"Todo cuerpo sumergido en un fluido experimenta un empuje vertical hacia arriba igual al peso del fluido desalojado".
Así lo aprendí yo palabra arriba o abajo. Parece ser que ha cambiado desde entonces, o eso cree la guionista (por llamarla de alguna manera) de esta porquería de película, al soltar por boca de uno de los personajes la soplapollez que pongo cómo título, mientras hace el idiota con una magdalena.
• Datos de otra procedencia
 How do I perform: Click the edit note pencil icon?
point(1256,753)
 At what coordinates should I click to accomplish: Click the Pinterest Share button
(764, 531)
Pero estaría dispuesto a asumir esto si la guionista sólo suspendiera en ciencias.
Cuando ante uno se presenta una de estas historias que tanto gusta al nuevo cine español, que viene a ser una historia de personas de la calle, de esas que te encuentras en el ascensor, aderezada con unos toques de denuncia social, algunas infidelidades y algún mensaje moral sencillito, de esos que te sirven en la vida cotidiana, cuando hablas con el charcutero... a lo que iba, cuando ante uno se presenta esto, lo menos que espera es un guión con cierto gancho, al estilo León de Aranoa, que te mantiene entretenido con sus anecdotillas, unos diálogos interesantes, con agilidad pero siempre muy muy naturales. Porque esa era una de las ventajas del cine español, lo natural, que los niños no dicen “caracoles”, que tenemos a actores como Antonio Resines, que sirve para un roto y para un descosido (no para superhéroe, claro, pero sí para “nuestras historias”), que tenemos o teníamos la naturalidad, el día a día, la gracia de lo cotidiano. Pues esta película ni eso. Actores deleznabilísimos, espantosos. Diálogos merecedores del exilio por tiempo indefinido. Situaciones aburridas y ya no predecibles, evidentísimas (cuando esperan sorprender). Sutilezas de brocha gorda, muy gorda.
Un descalabro. Una de las peores películas que veía en mucho tiempo. Lo peor. Mal. Muy mal. Un insulto a la mínima inteligencia. Y, desde luego, un aburrimiento.